I could only test on those two x64 architectures, and don't feel that I,
personally, am in a position to make any implicit promises that ssc
would build and work correctly on the others: I lack experience of them,
and I lack test kit. Obviously, you have significantly more experience
of porting to them, so if you say it'll be ok, I'll follow your suggestion.
>
>> There's a model configuration file for nitpicking the OpenBSD site in
>> recipe/toast/conf/other. It finds some issues that deserve attention.
>
> It seems to mostly complain about the tags that are not closed. While I
> completely agree, the 'style' used on our site is definitely reliying on
> the implicit closing rules :/
The WhatWG HTML5 Living Standard says unclosed tags cause browser
inefficiency, and I'm not arguing with those guys given they're the ones
who write the browsers. ssc can be seen as an HTML linter, except that
it can be obnoxiously opinionated, and a linter really should point out
things like that. Anyway, such warnings can be configured away.
>
>> I've not sussed how to integrate the github project,
>> https://github.com/devongarde/ssc. Instead, the package references my
>> office cat warmer.
>>
>> The included test suite is not integrated, it needs tuning for OpenBSD.
>> Those interested can run it using cmake's ctest in verbose mode.
>
> Since it runs, I'd say to remove the NO_TESTS and just let the regress
> run. The test suite is NOT ran as a part of building the packages
> during bulks, it's ran "on demand" by developers, so I think it's fine to
> enable, even if some test are failing.
Ok
>
>> Finally, I do NOT, in any way at all, claim that ssc produces perfect
>> results. It is alpha quality, at best. It gets some things vehemently
>> wrong. Some may disagree with its opinions. I do, however, believe it's
>> sufficiently useful to mention here.
>>
>> Comments most welcome.
>
> Here's an an updated tarball adressing a few nitpics :-)
I'm certainly happy to conform to standard practice here. All your
nitpicks(!) make sense to me.
>
> - as previously said, I'd remove ONLY_FOR_ARCH. If it really requires
> a 64 bit arch, I'd set it to ${LP64_ARCHS}
>
> - for packages we prefer to dynamically link, to avoid having to 'bump'
> the REVISION every time a statically linked dependency is updated.
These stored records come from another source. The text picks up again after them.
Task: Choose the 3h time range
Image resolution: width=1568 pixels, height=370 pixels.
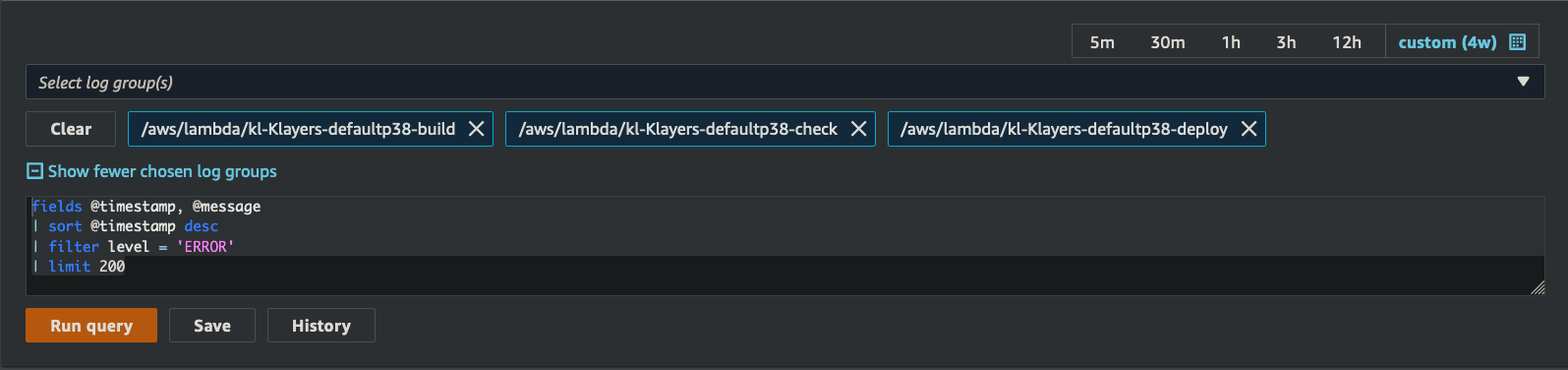Action: point(1286,42)
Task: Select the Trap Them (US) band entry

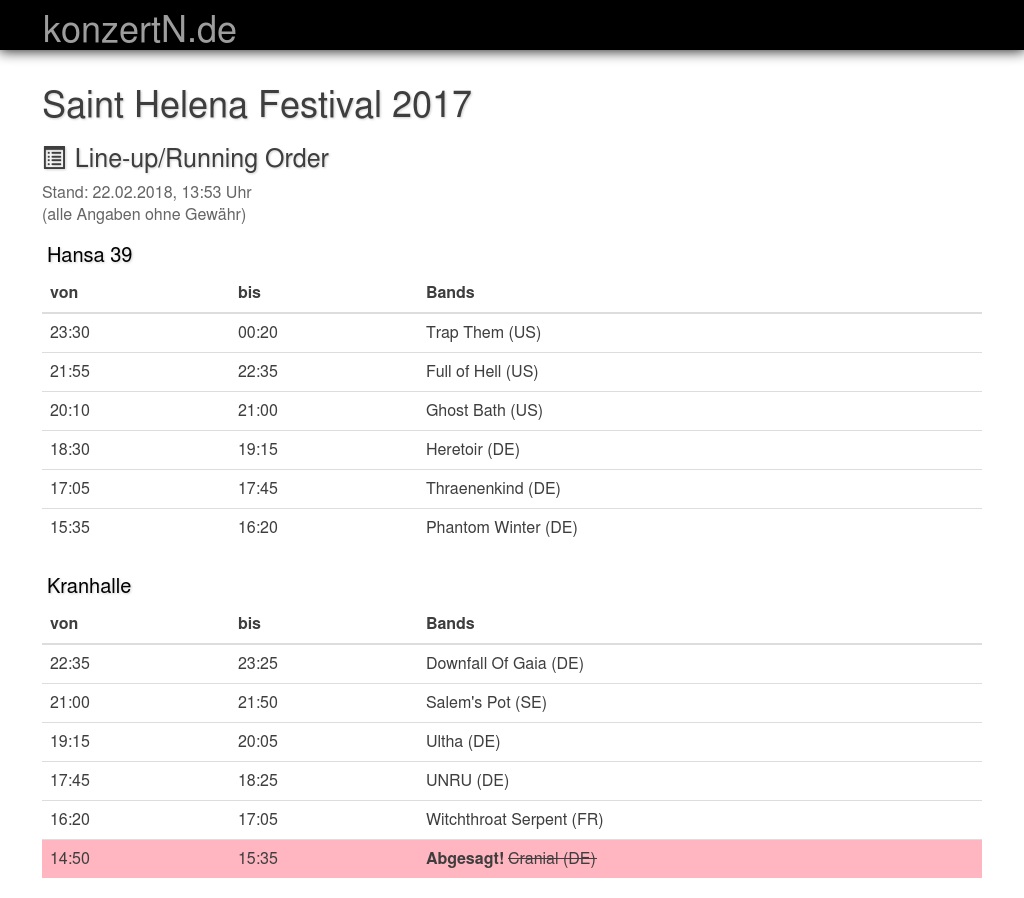Action: 483,332
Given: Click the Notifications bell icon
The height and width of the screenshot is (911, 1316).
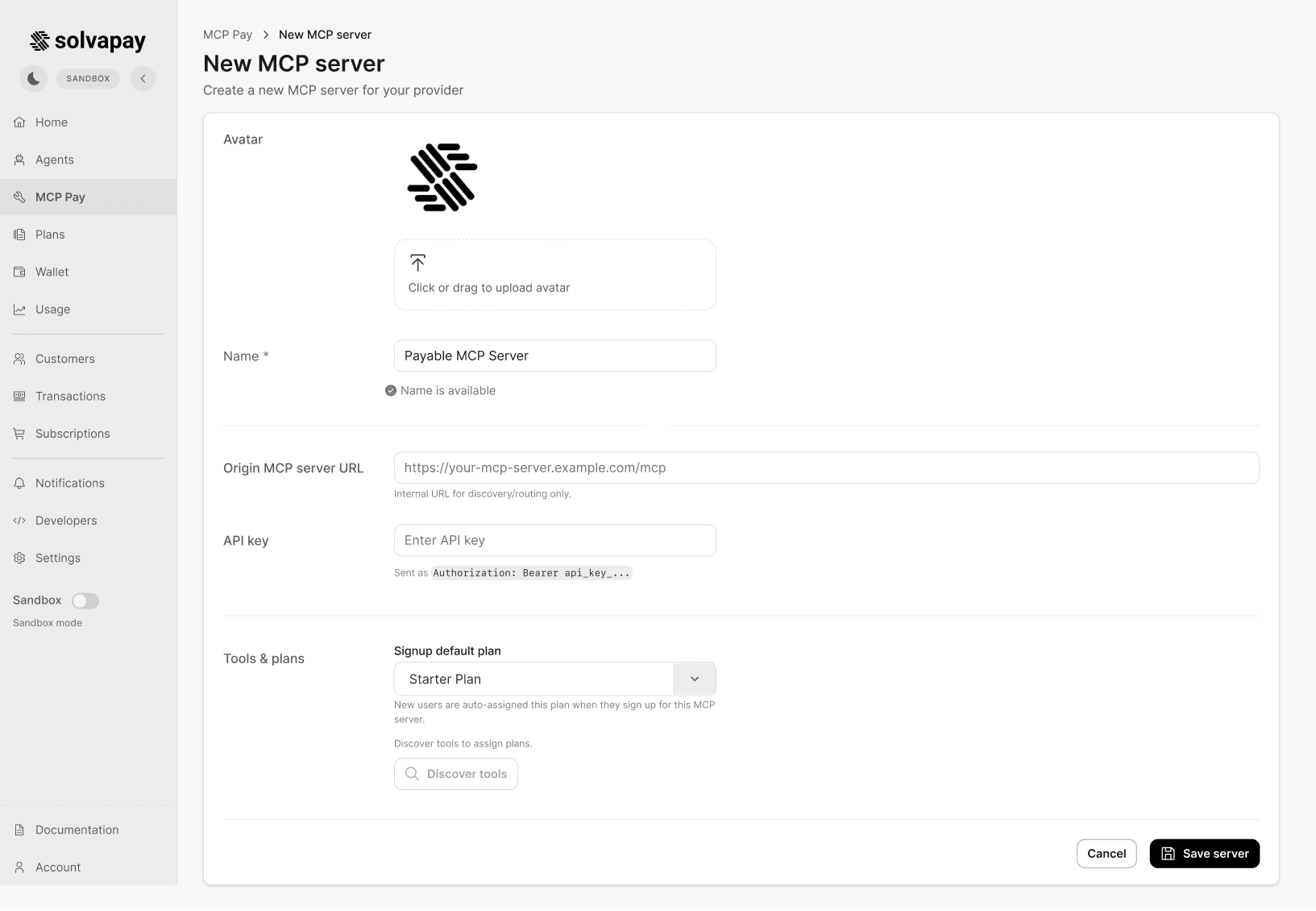Looking at the screenshot, I should pyautogui.click(x=19, y=483).
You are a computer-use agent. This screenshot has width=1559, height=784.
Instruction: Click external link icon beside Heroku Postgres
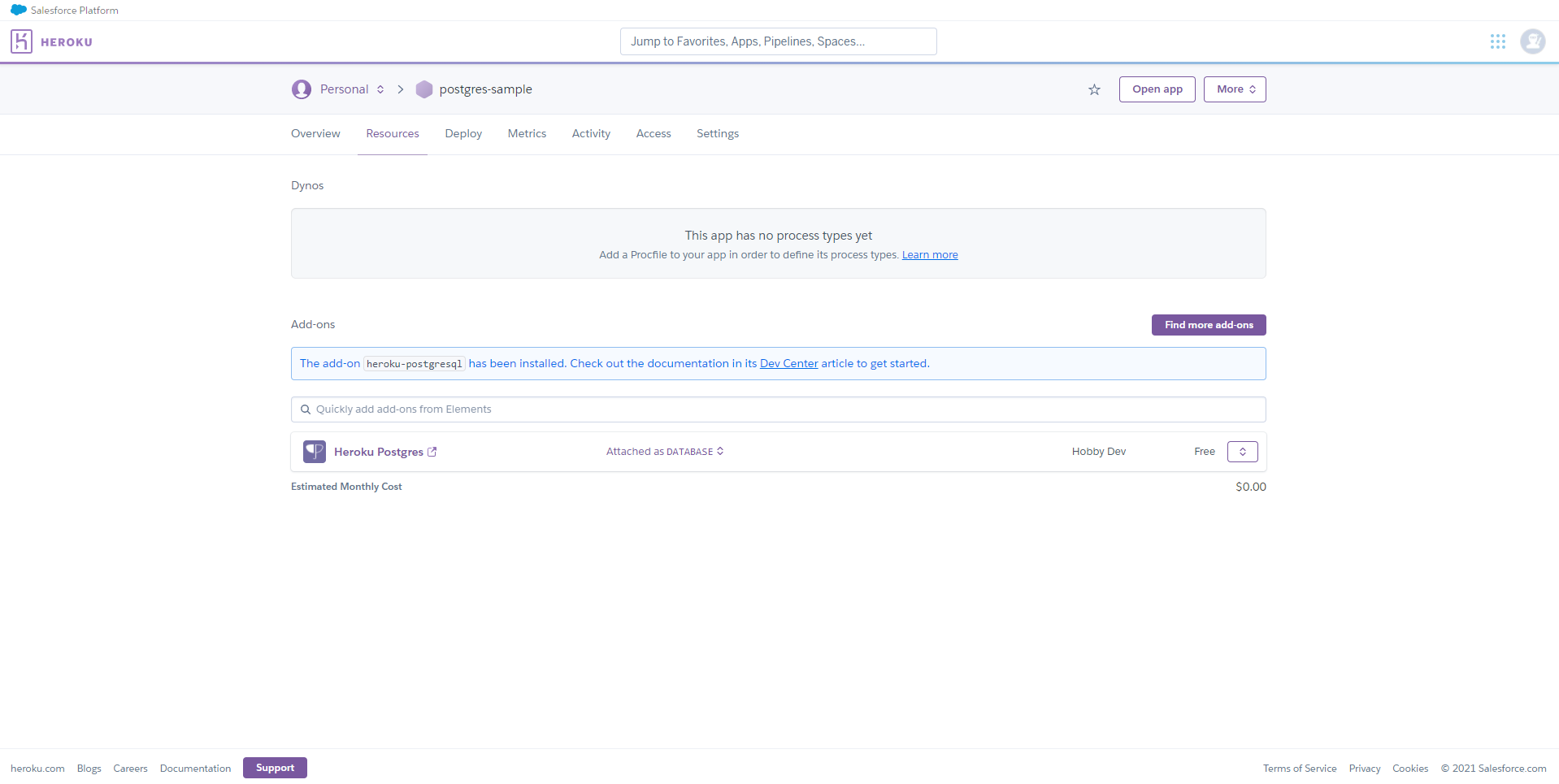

> In the updated tarball I'm patching CMakeLists.txt to dynamically
> link to boost, but hunspell is still statically linked and my
> cmake-fu is not great
>
> - similarly, the patch for CMakeList removes the hardcoded -g and -O
> flags. We prefer to have optimizations under the control of the
> ports infrastructure, and similarly for debug info. I think it's
> fine to keep this patch in the port if upstream you prefer to have
> -Os by default
>
> - curl seems to be disabled in the build, yet it was listed in
> LIB_DEPENDS
I've been having a bit of an argument with curl in recent versions of
OpenBSD, but, it appears, failed to keep the CMake file in step.
>
> - I've re-generated WANTLIB using `make port-lib-depends-check` and
> copy-pasted its output in the makefile.
>
> - For list values (like LIB_DEPENDS) the usual style is to have them
> sorted and then split one per line. (WANTLIB being a notable
> exception)
>
> - we also use hard tabs in Makefiles instead of spaces for indentation.
>
> Then, not really an issue with the port, but just wondering: do you
> really need to test and adjust the config for every OpenBSD release
> since 6.8? :-) IMHO, whether to enable curl, hunspell etc. should be
> tunable via flags (e.g. cmake -DENABLE_FOO=Yes) rather than hardcoded
> per os (and per os-version!)
My CMake-fu is poo too. I can't really defend my approach, it just
evolved that way. I'm absolutely sure I could improve this, and I'll
look at your suggestion. Generally, I disabled certain options in
certain builds because I couldn't persuade them to behave, although
admittedly I didn't try so hard.
>
> With hunspell dynamically linked it would be OK op@ to import, thanks!
>
I'll respond soon (I hope) with an update that conforms to the standards
here, along with your suggestions.
Thank you for taking the time to look and respond to my proposed port.